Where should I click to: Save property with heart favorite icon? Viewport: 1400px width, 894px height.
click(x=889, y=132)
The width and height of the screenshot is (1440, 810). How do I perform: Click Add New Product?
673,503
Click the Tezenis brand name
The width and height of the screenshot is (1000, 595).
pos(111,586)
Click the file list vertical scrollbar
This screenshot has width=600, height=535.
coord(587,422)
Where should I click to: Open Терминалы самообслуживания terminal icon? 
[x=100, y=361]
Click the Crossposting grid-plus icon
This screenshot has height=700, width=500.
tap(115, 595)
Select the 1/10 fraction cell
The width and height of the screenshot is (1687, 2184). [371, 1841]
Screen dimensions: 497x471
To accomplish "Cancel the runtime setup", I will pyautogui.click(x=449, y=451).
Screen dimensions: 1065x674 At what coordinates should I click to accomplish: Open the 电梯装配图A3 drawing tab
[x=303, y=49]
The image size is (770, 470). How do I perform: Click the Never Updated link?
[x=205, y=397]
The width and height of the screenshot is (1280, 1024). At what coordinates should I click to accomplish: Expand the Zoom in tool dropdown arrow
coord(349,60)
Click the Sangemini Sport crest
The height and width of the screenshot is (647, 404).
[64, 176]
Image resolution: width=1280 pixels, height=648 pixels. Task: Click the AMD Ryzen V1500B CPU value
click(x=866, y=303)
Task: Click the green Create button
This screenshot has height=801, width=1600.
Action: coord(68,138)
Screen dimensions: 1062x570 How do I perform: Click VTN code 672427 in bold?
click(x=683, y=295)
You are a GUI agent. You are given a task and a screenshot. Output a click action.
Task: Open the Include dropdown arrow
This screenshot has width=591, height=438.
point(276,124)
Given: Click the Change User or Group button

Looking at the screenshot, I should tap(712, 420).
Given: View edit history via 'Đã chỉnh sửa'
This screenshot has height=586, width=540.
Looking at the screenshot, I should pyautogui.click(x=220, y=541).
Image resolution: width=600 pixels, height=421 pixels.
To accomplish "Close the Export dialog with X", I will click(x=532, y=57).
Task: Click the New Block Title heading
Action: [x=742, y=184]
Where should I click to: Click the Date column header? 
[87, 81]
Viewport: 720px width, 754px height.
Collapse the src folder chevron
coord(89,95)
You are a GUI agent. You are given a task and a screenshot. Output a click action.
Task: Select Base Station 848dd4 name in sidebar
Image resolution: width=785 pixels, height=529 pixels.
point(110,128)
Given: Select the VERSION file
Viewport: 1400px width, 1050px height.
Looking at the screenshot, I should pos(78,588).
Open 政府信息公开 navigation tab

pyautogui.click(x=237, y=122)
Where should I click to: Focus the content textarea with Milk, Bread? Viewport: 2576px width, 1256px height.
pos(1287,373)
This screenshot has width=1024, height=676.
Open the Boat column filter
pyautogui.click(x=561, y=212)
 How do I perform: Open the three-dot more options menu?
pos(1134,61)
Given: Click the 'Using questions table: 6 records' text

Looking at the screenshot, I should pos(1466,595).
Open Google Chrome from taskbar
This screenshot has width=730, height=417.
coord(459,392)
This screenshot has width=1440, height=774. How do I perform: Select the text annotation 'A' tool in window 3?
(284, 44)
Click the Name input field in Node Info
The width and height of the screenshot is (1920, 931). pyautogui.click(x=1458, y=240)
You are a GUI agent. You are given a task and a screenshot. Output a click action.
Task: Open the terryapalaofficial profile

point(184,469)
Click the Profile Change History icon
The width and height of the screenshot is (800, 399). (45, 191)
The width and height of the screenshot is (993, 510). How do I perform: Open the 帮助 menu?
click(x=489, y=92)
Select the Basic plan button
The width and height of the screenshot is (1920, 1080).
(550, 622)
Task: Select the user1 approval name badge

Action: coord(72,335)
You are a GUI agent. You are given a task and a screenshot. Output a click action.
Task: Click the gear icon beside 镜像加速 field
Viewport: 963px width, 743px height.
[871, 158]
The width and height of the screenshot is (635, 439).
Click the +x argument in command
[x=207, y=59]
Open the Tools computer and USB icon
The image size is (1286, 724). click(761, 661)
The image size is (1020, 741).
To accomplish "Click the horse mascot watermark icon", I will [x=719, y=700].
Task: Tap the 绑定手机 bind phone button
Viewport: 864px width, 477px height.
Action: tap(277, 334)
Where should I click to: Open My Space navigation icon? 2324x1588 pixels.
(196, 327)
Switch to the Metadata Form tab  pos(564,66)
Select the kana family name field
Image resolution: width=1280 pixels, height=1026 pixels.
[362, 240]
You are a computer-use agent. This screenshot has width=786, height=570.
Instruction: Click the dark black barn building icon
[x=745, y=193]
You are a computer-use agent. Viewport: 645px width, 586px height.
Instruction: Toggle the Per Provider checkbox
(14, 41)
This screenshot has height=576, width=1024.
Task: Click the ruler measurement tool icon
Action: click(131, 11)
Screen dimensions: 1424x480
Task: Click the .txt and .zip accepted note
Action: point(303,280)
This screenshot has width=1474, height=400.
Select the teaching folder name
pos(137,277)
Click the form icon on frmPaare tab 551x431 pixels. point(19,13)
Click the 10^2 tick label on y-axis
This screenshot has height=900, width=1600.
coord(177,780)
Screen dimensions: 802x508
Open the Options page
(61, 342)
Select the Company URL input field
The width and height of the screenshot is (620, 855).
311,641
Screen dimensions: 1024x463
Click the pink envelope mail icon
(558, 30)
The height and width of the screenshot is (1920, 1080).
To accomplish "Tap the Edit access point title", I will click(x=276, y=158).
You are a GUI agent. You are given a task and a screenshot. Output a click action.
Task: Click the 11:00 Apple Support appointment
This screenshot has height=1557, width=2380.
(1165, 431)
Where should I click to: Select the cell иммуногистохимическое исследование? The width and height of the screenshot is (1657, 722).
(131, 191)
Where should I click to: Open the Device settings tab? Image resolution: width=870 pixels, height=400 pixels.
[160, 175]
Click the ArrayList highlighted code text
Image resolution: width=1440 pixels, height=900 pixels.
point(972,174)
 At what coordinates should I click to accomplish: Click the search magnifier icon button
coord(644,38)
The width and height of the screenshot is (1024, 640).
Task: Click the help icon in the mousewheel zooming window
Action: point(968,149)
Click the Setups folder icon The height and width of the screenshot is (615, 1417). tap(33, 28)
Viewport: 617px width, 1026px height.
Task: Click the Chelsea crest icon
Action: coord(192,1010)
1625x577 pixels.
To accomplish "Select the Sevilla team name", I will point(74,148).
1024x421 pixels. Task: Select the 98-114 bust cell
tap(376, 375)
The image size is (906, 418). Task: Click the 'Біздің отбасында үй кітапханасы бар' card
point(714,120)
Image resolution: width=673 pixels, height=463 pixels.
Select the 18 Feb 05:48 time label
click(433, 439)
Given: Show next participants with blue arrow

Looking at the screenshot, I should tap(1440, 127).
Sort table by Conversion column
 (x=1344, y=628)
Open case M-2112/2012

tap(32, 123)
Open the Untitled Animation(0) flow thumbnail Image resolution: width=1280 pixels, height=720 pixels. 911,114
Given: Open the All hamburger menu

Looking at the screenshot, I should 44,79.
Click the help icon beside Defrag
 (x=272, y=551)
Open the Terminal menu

____

* _Exercise prompt_
Retype, without any change, the lines from the one containing "Click the help icon beside Defrag" through the final line of the material above, and no others.

* _Exercise response_
Click the help icon beside Defrag
 (x=272, y=551)
Open the Terminal menu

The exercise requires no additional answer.